For interim periods, accounting standards require that income tax expense be determined by applying the estimated annual effective income tax rate to year-to-date results unless this method does not result in a reliable estimate of year-to-date income tax expense. Each period, the income tax accrual is adjusted to the latest estimate, and the difference from the previously accrued year-to-date balance is adjusted to the current quarter. Changes in profitability estimates in various jurisdictions will impact our quarterly effective income tax rates.

The tax provision for income taxes for the three months ended March 31, 2020 and 2019, reflected an estimated annual effective tax rate of 26%, excluding discrete items discussed below. The total effective tax rate for the three months ended March 31, 2020 and 2019, including discrete items, was 22% and 21%, respectively.

We recorded a net discrete tax benefit of $2 million during the first three months of 2020 and 2019. In both periods, the discrete benefits related primarily to excess tax benefits from stock-based compensation.
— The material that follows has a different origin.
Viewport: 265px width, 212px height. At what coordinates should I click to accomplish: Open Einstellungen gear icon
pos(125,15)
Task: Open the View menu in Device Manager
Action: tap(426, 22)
On March 27, 2020, the Coronavirus Aid, Relief, and Economic Security Act (CARES Act) was enacted into law and provides for changes to the U.S. tax code that impact businesses. Some of the key income tax changes that could have an impact on LP include relaxation of the interest deduction limitation rules, the expansion of the Net Operating Loss utilization rules, and the eligibility of Qualified Improvement Property for bonus depreciation. As of March 31, 2020, we have made a reasonable estimate of the effects on our current and deferred tax balances, if any.  As further guidance is released and the implications are better understood, we will adjust this estimate as necessary.